What is Statistics?
Which is the most effective face mask for preventing
spread of coronavirus? Is marijuana use during pregnancy related to autism in children?
Can spending five minutes a day
training the muscles we use to breathe bring some of the same benefits as 30 minutes of exercise? All of these questions reflect recent headlines from various news sites and all of them depend upon statistics for their answers.
Statistics encompasses methods for data collection, analysis, and interpretation. Statistical methods influence our lives daily. They help to determine the medicines that are available to us, the ads that we get from the grocery store, and the websites our search engines refer us to. They are essential to weather forecasts, insurance rates, and the quality control of the products we buy. We use them to keep track of our health, the economy, and social issues such as race and gender equality, crime rates, and poverty. We see them in the form of graphics and charts, means and percentages, conclusions and predictions in academic research, media reports, and advertisements.
StatsStuff covers basic statistical methods in the following areas:
- Data Collection: This involves collecting data in such a way as to reduce biases and to facilitate the production of accurate and reliable conclusions.
- Descriptive Statistics: These methods are used to create numerical and visual descriptions of data that enable us to grasp key information without looking at the data values in detail.
- Probability Theory: Probability is the mathematics that underlies the science of statistics.
- Statistical Inference: The process used to draw conclusions about large populations based on well chosen subsets or samples.
The purpose of this site is to introduce basic ideas and concepts and to help site users to become more aware of how statistical methods influence their lives.
Statistics and Variation
The field of Statistics is largely concerned with describing variation in data, that is, difference between subjects in the group or groups being studied.

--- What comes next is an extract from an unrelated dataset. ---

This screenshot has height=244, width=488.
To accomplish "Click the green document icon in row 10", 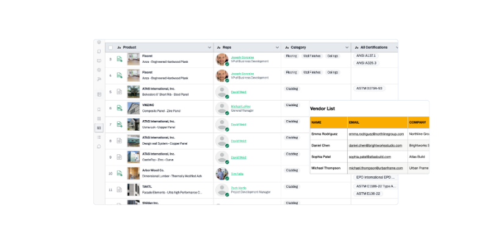I will [x=119, y=173].
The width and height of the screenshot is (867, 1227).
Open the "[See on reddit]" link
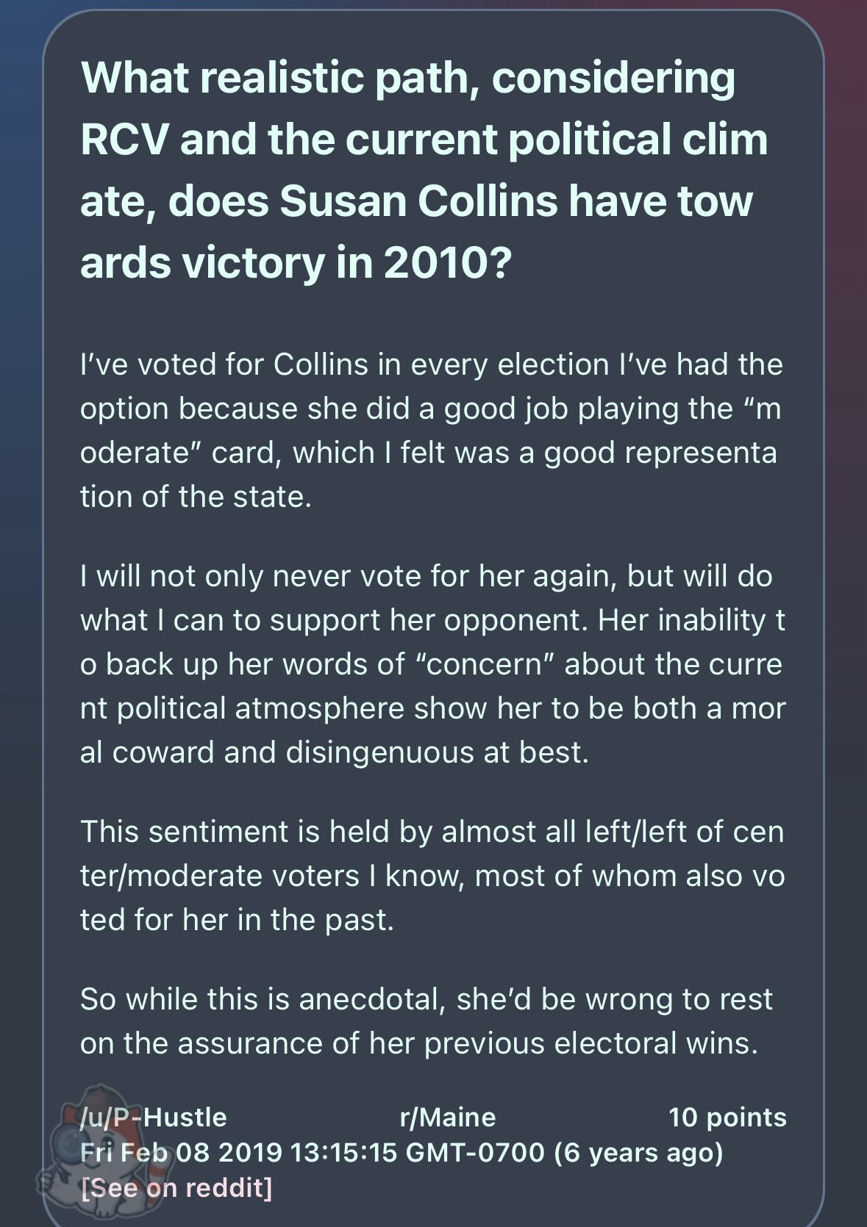click(176, 1187)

Variation in data can arise from a number of sources:
- Natural variation: differences that exist inherently between individuals, for example size, weight, or color.

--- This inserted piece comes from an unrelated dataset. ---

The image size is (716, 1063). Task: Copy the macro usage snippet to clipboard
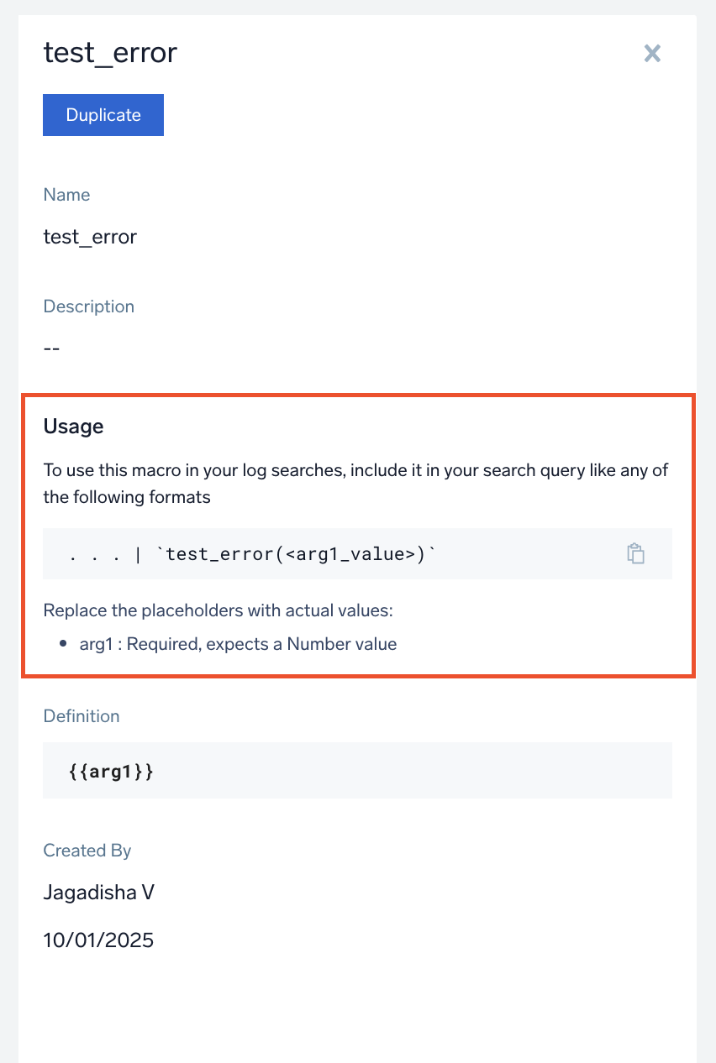[636, 554]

- Induced variation: differences that exist because they were intentionally introduced. For instance, a researcher induces variation in a drug study by giving some subjects a treatment and some a placebo.
- Measurement variation: differences due to inadquacies in the tools or methods we use to create measurements.

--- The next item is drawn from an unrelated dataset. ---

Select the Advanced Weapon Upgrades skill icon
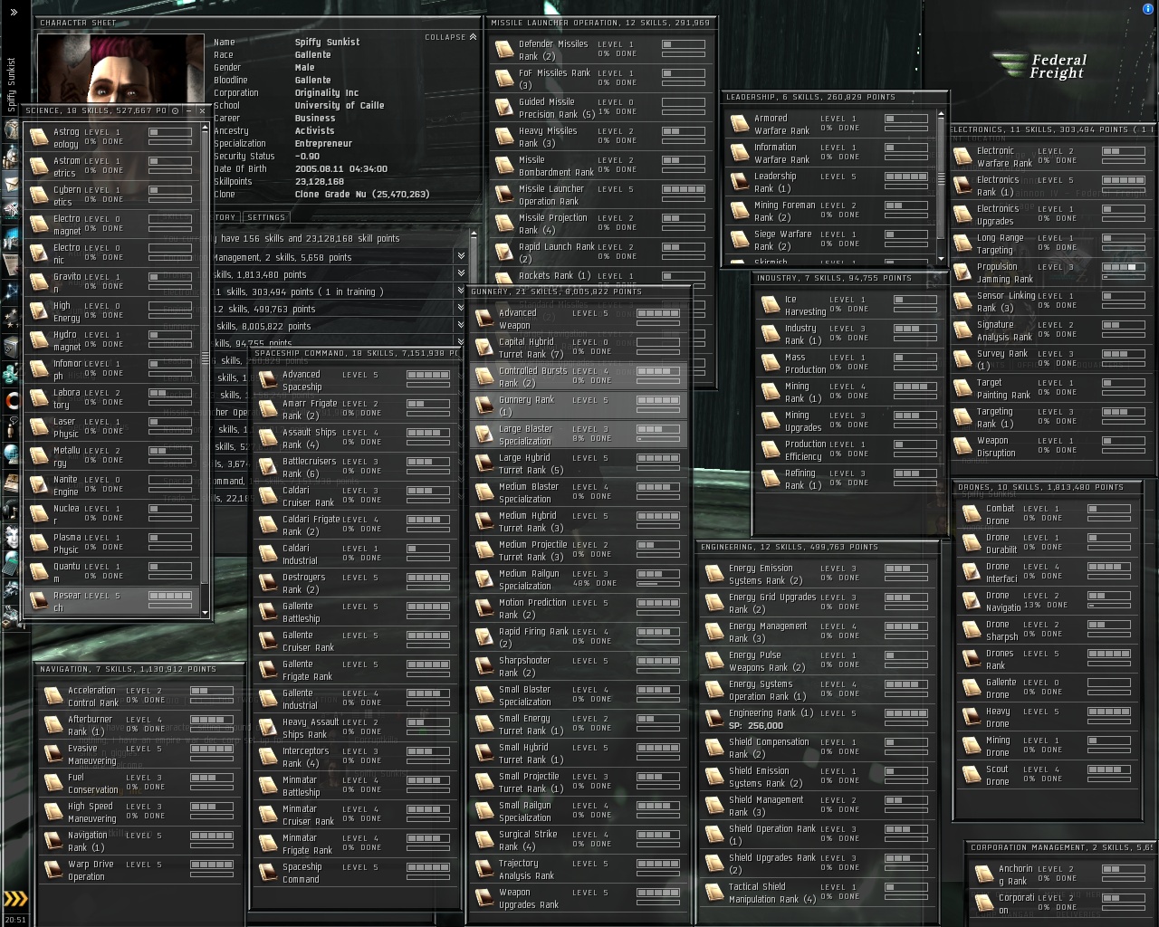 tap(484, 319)
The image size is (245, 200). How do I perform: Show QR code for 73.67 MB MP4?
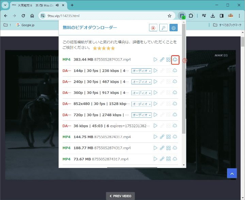pyautogui.click(x=168, y=159)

- Sampling variation: differences that exist due to the many possibilities for choosing a sample.
For a more in-depth description of sources of variation, see the GAISE report, page 11.
We can describe the variation of a particular variable with its distribution. Distributions can describe a variable related to observed data (such as how much money each person in a sample spends on fast food) or to an experiment (such as the outcomes of a die roll). Essentially, a distribution indicates the possible values of a variable and their associated frequencies or probabilities. Distributions can be displayed as formulas, tables, or graphs. Distributions will be be important throughout our discussion of statistics.

$\small{P(outcome = x) = \frac{1}{6}}$ for $\small{x = 1, 2, 3, 4, 5, 6}$
Each of these representations makes it clear which values the variable can assume and how likely they are.